Eine Aussage in der Form "Die Klasse ist überflüssig, weil die Multiplikation mehrerer Matrizen einer Hintereinanderausführung der durch die Matrizen beschriebenen Abbildungen entspricht" würdest du wohl nicht als Hilfe ansehen?


----------



## Developer_X (15. Apr 2009)

ein bisschen hab ich verstanden, aber mein Ziel ist nochmal folgendes:
Ganz kurz und einfach eine TransformGroup zu haben, die man ohne eine Transform3D
translantieren und rotieren lassen kann.

Verstanden? Was ich mein?


----------



## Marco13 (15. Apr 2009)

Vielleicht.

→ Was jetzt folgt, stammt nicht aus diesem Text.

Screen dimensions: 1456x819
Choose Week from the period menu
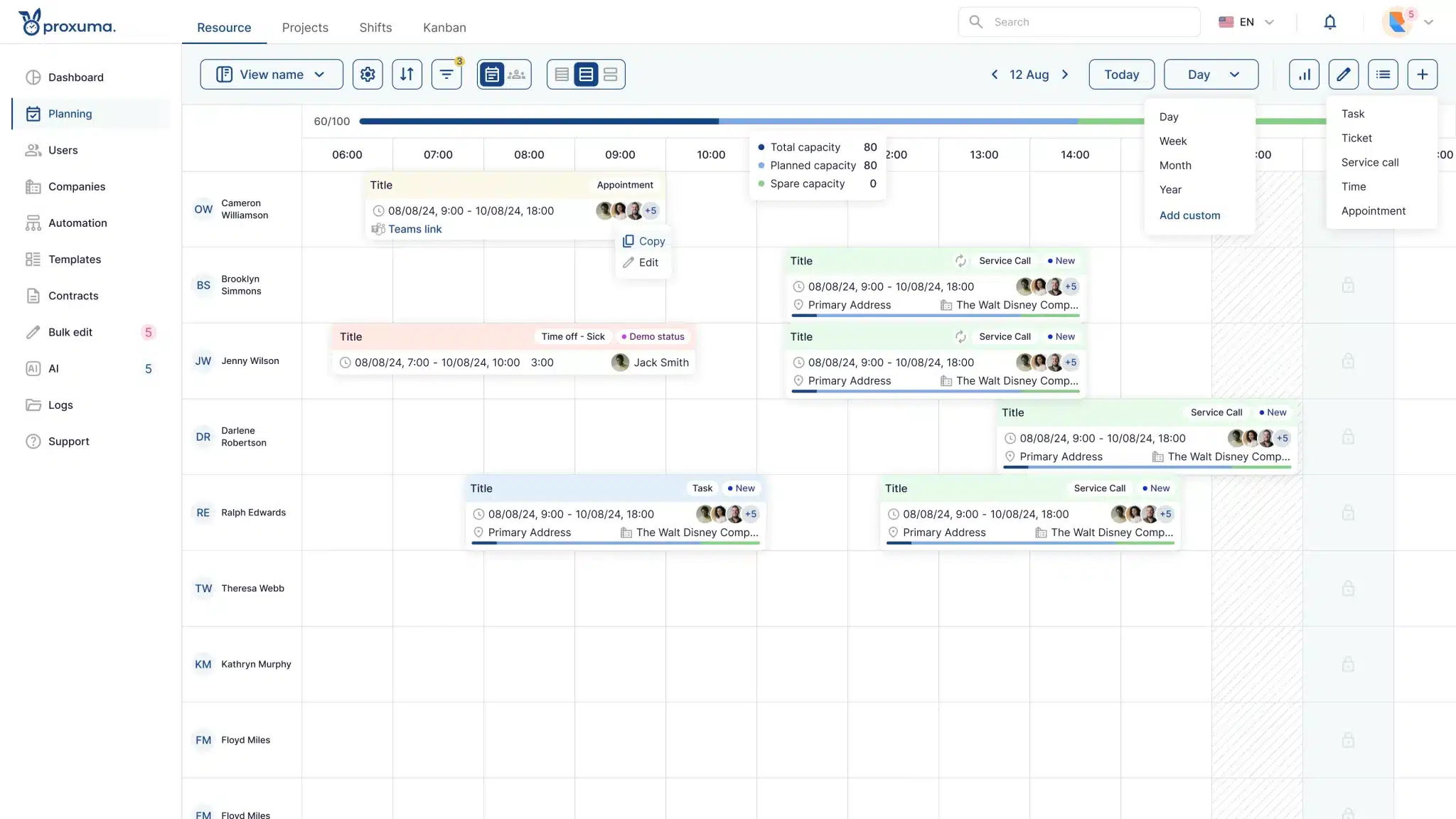point(1173,141)
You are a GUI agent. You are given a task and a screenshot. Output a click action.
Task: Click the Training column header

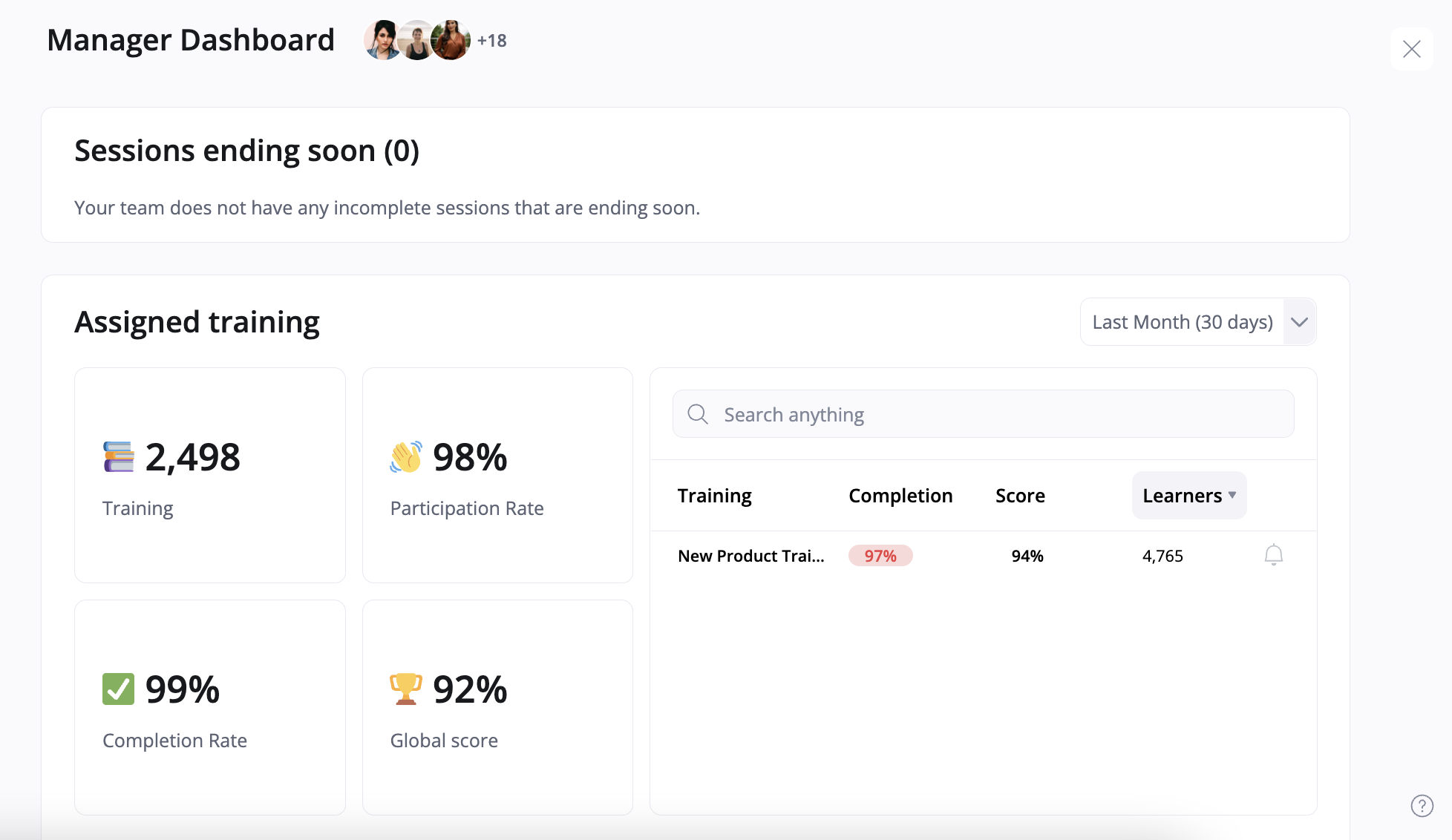pos(714,496)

Ungetestet.

```
// For http://www.java-forum.org/spiele-und-multimedia-programmierung/81803-transoformgroup.html

import javax.media.j3d.Group;
import javax.media.j3d.Node;
import javax.media.j3d.Transform3D;
import javax.media.j3d.TransformGroup;
import javax.vecmath.*;

public class WierdTransformGroup extends TransformGroup
{
    private Matrix4f internalTransform = new Matrix4f();

    public WierdTransformGroup(Vector3f vct, float x, float y, float z)
    {
        set(vct, x, y, z);
    }

    public void set(Vector3f vct, float x, float y, float z)
    {
        internalTransform.setIdentity();
        internalTransform.setTranslation(vct);

        Matrix4f matrix = new Matrix4f();
        matrix.setIdentity();

        matrix.rotX((float)Math.toRadians(x));
        internalTransform.mul(matrix);

        matrix.rotY((float)Math.toRadians(y));
        internalTransform.mul(matrix);

        matrix.rotZ((float)Math.toRadians(z));
        internalTransform.mul(matrix);

        setTransform(new Transform3D(internalTransform));
    }
}
```
Falls das so funktioniert, kann man die _ganz normal_ verwenden, wie jede andere TransformGroup auch - sie hat aber zusätzlich noch diese fragwürdige Methode, mit der man ein paar Transformationen in einer festgelegten Reihenfolge setzen kann...


----------



## Developer_X (15. Apr 2009)

danke man, ich habs getestet, funktioniert, danke
aber eine Frage, du kennst dich anscheinend Damit aus.
War meins auch einiger Maßen lösbar gewesen, oder hatte das total falsche ansätzte?


----------



## Marco13 (15. Apr 2009)

Woher soll ich das wissen? :noe:  Ne, mal im Ernst: Was das mit diesem getChild und getNode da sollte, weiß ich halt nicht. Grundsätzlich könnte man das vielleicht(!) auch lösen, indem man drei Nodes hintereinanderhängt, und VERSUCHT, so zu tun, als wäre das nur einer. Dazu müßte man aber einige Methoden von TransformGroup überschreiben, und man könnte nicht sofort sagen, welche, und spätestens wenn man dann das Setzen irgendwelcher Capability-Bits an mehrere TransformGroups weiterreichen wollte, würde es richtig, richtig häßlich werden... :autsch:


----------



## Developer_X (15. Apr 2009)

ok danke dann


----------